Springs and wire plants: anachronistic defences against Madagascar's extinct elephant birds

Abstract

The extinction of large vertebrates in the last few millennia has left a legacy of evolutionary anachronisms. Among these are plant structural defences that persist long after the extinction of the browsers. A peculiar, and controversial, example is a suite of traits common in divaricate (wide-angled branching) plants from New Zealand. Divaricate architecture has been interpreted as an adaptive response to cold climates or an anachronistic defence against the extinct moas. Madagascar, a larger tropical island, also had a fauna of large flightless birds, the elephant birds. If these extinct ratites selected for similar plant defences, we expected to find convergent features between New Zealand and Malagasy plants, despite their very different climates. We searched the southern thickets of Madagascar for plants with putative anti-ratite defences and scored candidate species for a number of traits common to many New Zealand divaricates. We found many Malagasy species in 25 families and 36 genera shared the same suite of traits, the 'wire plant' syndrome, as divaricates in New Zealand that resist ratite browsing. Neither ecologically, nor phylogenetically, matched species from South Africa shared these traits. Malagasy wire plants differ from many New Zealand divaricates in lacking the distinctive concentration of leaves in the interior of shrubs. We suggest that New Zealand divaricates have a unique amalgam of traits that acted as defences and also confer tolerance to cold.

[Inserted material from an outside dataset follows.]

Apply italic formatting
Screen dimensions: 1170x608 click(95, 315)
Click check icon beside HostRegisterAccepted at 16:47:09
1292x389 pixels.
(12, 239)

We conclude that many woody species in the thickets of southern Madagascar share, with New Zealand, anachronistic structural defences against large extinct bird browsers.

Figure 1

Examples of Malagasy wire plants and spines. (a) Acacia delicatita with zigzag branching and very reduced spines, (b) Croton sp. resembling New Zealand divaricate with thin tangled branches, (c) heteroblastic Terminalia with, left, adult branch (>3 m), right, juvenile branch (<2 m) and (d) heteroblastic Alluaudia humbertii with, left, adult branch (>3 m), right, juvenile (<2 m).

Figure 2

Comparison of traits in juvenile (shaded) and adult branches of Poupartia minor, Terminalia seyringi, Operculicarya decaryi and A. humbertii. (a) leaf area, log mm², (b) ratio of thin (less than 3 mm in diameter) branches to total branch length in a 50 cm sample shoot, (c) branch angle and (d) breaking load–tensile force required to break off a sample shoot. A maximum force of 10 kg was applied. Error bars are standard deviations from the mean.